Page 1 of 1

Referential Integrity

Posted: Fri Jun 11, 2004 1:19 pm
by von
Hi,
Can anybody tell me how Referential integrity is handled in
DataStage,

Say we have two Oracle tables
i want to check if The column data present in table 1 has the corresponding value in table 2 this check has to be performed on Fk on the table2 PK is on the Tabe1

Thanks
von

Posted: Fri Jun 11, 2004 1:52 pm
by mhester
Von,

If you will not be relying on the DB to ensure RI then it is up to you as a developer to ensure RI is enforced. One way this can be accomplished would be to use Hash tables as lookups and reject rows where FK's are not found.

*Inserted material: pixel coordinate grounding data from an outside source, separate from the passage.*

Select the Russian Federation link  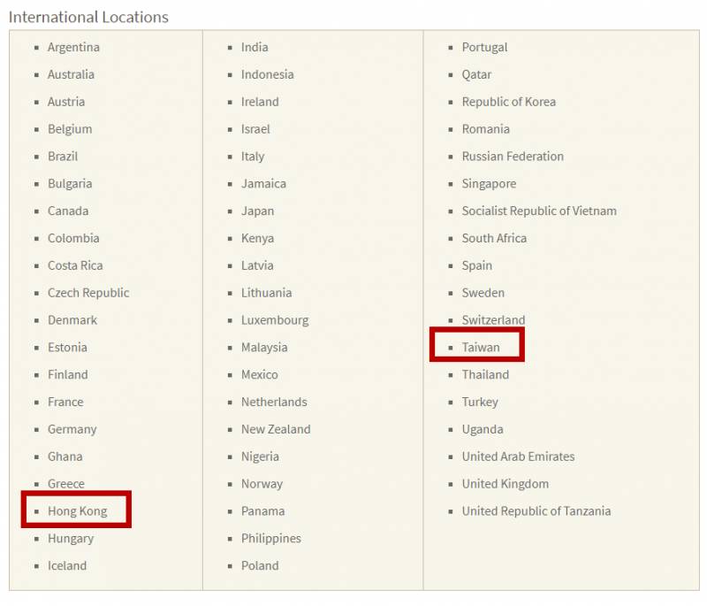click(x=513, y=157)
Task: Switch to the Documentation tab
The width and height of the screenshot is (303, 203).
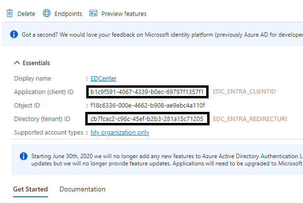Action: (82, 189)
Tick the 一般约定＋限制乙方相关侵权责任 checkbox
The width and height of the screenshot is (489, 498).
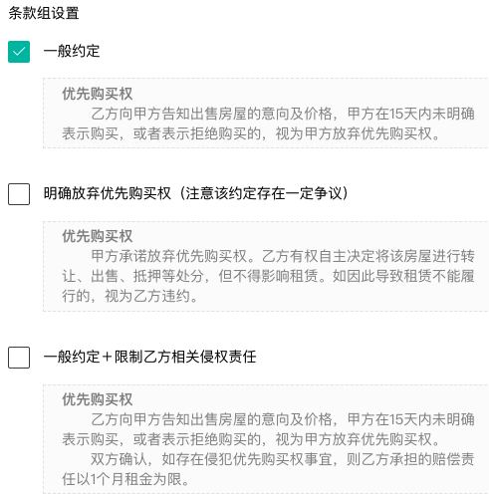point(19,358)
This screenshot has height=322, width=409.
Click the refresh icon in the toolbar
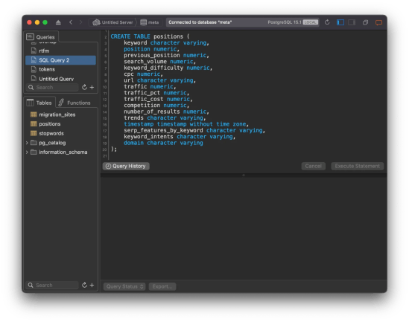click(327, 22)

I'm sure others will have more to say, but I believe the answer to be - it is a manual process if the DB is not enforcing RI.

Regards,

Michael Hester

Posted: Fri Jun 11, 2004 2:05 pm
by kduke
Von,

Mike is right it is a manual process. You also need to load the tables in the correct order too. Usually means loading fact tables last because they have keys to all the dimensions. I doubt if this is different in any methodology or programming tool.

Posted: Fri Jun 11, 2004 3:48 pm
by von
Thanks mike and Duke

I was also thinking of the same way if anything else please let me know


Thanks again
Von

Posted: Mon Jun 14, 2004 1:26 am
by rsrikant
I think Mike has answered your question completely.

Load the data from table 2 into a hashed file.

Use a ODBC stage for table 1. Use a transformer which uses both ODBC & Hashed file (used as a lookup) stages as inputs and map the foreign key from ODBC stage to the primary key hashed file stage. Have a output link to write the records for which the foreign key from ODBC is found in hashed file. Have a rejects link from transformer to write the records for which the foreign key from ODBC is not found in hashed file.

I am not sure if there is some other way to do this. Only our experts can tell us about their experiences.

Regards,
Srikanth Reddy

Posted: Mon Jun 14, 2004 4:19 pm
by ray.wurlod
Handling referential integrity in DataStage - like in any other realm - is as simple as making sure that referential integrity is not violated.

To do this in DataStage, you need to have accessible a reference lookup to the referenced column values in the referenced table when loading the referring table, and not attempt to load the referring table with any row that would violate foreign key constraints.

Easiest is to pre-load the referred columns into a hashed file. This might be a key-only table, or might contain additional columns if you're using the reference lookup to obtain additional information for the load, such as performing de-normalization or maintenance of slowly-changing dimensions.

Some databases allow you to guarantee referential integrity by, instead of taking a violation, generating a new row in the referenced table, or changing the foreign key value to some predetermined "default". There is no reason DataStage could not take advantage of this; it would mean that there would be nothing to do in DataStage to ensure that referential integrity is not violated. In general, however, this approach appears not to be in favour.

Posted: Tue Jun 15, 2004 7:18 am
by von
Thank you Srikanth & Ray

That solves my problem

Von